Farmers encircled Paris with traffic-snarling barricades, using tractors and hay bales to block highways to pressure the government over the future of their industry

Update: 2024-02-01 01:30 GMT

File photo

CHENNAI: In scenes reminiscent of the protests that took place in India on account of the roll-out of the controversial farm laws, cities across Europe are caught in waves of agitation spearheaded by agricultural workers. This week, farmers encircled Paris with traffic-snarling barricades, using tractors and hay bales to block highways leading to France’s capital to pressure the government over the future of their industry, which has been shaken by repercussions of the Ukraine war.

French farmers assert that higher prices for fertiliser, energy and other inputs for growing crops and feeding livestock have eaten into incomes. They argued that France’s massively subsidised farming sector is over-regulated and hurt by food imports from countries where agricultural producers face lower costs and fewer constraints. In response, PM Attal said he is implementing controls on foreign food products to guarantee “fair competition”

The movement echoes the 2018-2019 yellow vest demonstrations against economic injustice that rocked the first term of President Macron. Last week, two climate activists had also hurled soup at the glass protecting the Mona Lisa at the Louvre and shouted slogans advocating a sustainable food system.

Agitators alleged that Paris broke its climate commitments and had called for the equivalent of a state-sponsored health care system to be put in place to give people better access to healthy food while providing farmers a decent income. Local farmers called out Ukrainian sugar producers, lamenting that their soaring exports to Europe since the Russian invasion in February 2022 are “untenable” for European counterparts.

French farmers have also been levelled by the burden of competing with food from other countries with lower labour and living costs. The French protests are emblematic of discontent in agro heartlands across the EU. In recent weeks, farmers have staged protests in Germany, the Netherlands, Poland, Belgium and Romania as well.
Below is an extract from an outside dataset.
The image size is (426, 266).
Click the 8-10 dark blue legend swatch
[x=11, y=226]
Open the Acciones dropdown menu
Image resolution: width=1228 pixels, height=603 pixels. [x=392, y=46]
Last week, Berlin’s Brandenburg Gate was swamped by heavy vehicles tooting their horns in protest — farmers on Monday and truckers on Friday. Chancellor Scholz’s government is struggling to juggle multiple crises, meet climate targets and invest in neglected infrastructure while mitigating tight self-imposed rules on running up debt. Amidst two-year-long inflation, people anticipate a surge in costs on account of a plan to replace fossil-fuel heating systems with greener alternatives.

Beyond the border, Polish farmers who had blockaded a border crossing to Ukraine reached an agreement with the government over complaints that imports of Ukrainian foods have caused prices to fall, hurting their incomes. The influential agro sector has become a hot-button issue ahead of European Parliament elections in June, with populist and far-right parties hoping to benefit from rural disgruntlement against free trade agreements, burdensome costs worsened by Russia’s military engagement in Ukraine.

Last week, EU Commission President Ursula von der Leyen opened a discussion to put farming on a new footing, hoping to take into account some of the complaints raised by protesters around the bloc. The manner in which EU states remain divided on the agro-agitation points to a deeper rot that lies at the heart of the bloc, signifying a widening chasm of its values on free trade, immigration, and military alignment. The UK, which opted for Brexit, on account of fishing rights, among other things, might be going, “Told you so.”